*Work to complete*.
Each line in the entries below that holds the word "will" belongs in the answer.

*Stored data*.
########################################

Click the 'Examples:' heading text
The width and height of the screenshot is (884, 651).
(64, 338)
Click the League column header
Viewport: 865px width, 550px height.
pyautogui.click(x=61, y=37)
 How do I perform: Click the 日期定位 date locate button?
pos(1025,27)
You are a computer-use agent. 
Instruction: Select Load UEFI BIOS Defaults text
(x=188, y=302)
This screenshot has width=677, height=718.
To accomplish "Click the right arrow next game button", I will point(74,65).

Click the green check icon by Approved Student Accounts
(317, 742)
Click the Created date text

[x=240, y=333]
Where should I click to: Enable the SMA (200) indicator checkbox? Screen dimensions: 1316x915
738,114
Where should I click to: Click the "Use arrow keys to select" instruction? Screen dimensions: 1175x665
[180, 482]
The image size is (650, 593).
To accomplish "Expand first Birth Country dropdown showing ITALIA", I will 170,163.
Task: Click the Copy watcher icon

########################################

*Written response*.
To accomplish "Click the right arrow next game button", I will point(74,65).
To accomplish "Expand first Birth Country dropdown showing ITALIA", I will 170,163.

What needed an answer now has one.